17/07/2014

Non, Google n’est pas un futur assureur

Souvent on entend les oracles modernes avancer que l’Assurance est morte et que la remplaçante s’appellera Google, Amazon, ou encore Facebook !
Pour preuve, leur fantastique capacité d’innovation, de création de nouveaux marchés, leur capitalisation boursière et  leur appétit à acquérir d’autres firmes, concurrentes ou non.
Pour preuve aussi les gigantesques quantités de données récoltées par ces acteurs du Net à un moment où l’on prédit que la donnée sera l’élément essentiel de l’économie de demain.
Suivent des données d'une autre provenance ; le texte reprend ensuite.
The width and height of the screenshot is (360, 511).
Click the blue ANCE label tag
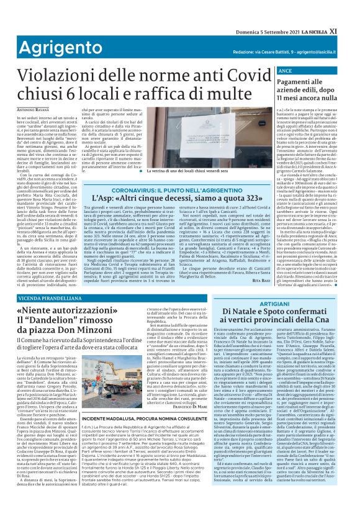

Pour preuve aussi les incursions dans des domaines financiers tels que la Banque et l’Assurance, notamment l’investissement dans les comparateurs, même si l’expérience française a pour l’instant tourné court.
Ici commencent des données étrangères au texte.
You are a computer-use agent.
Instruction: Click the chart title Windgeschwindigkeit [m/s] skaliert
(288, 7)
De là à penser que ces opérateurs pourraient venir tailler des croupières aux assureurs en place, il n’y a qu’un pas que franchissent allègrement les consultants flairant de nouveaux budgets et  les prédicateurs internes aimant à se faire peur.
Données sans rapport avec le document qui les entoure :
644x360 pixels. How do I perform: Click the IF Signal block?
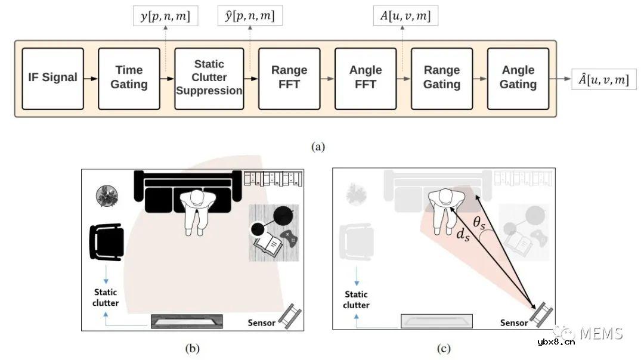52,78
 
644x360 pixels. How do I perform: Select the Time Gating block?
129,78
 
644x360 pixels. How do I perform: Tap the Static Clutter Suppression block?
209,78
Si l’on analyse la situation en connaissance de la profession (ce qui est rarement le cas de ces derniers), on constate que :
- Google tire une part de plus en plus importante de ses revenus de la revente de données acquises au travers de son moteur et des différentes applications. Les assureurs, de leur côté, auront de plus en plus recours aux données externes pour capter et tarifer la clientèle. Entrer en conflit avec ses principaux clients serait contre-productif…
- A moins que cela ne rapporte davantage que le commerce des données ! Or, ce n’est pas le cas. L’Assurance est soumise à toutes sortes de contraintes et cela ne fait qu’empirer. L’exercice de la profession oblige à des investissements capitalistiques très importants et la moindre prise de risque (ce qui est tout de même,  rappelons - le,  l’essence même de l’assurance) est sanctionnée par une mobilisation  accrue de fonds propres (cf. Solva 2)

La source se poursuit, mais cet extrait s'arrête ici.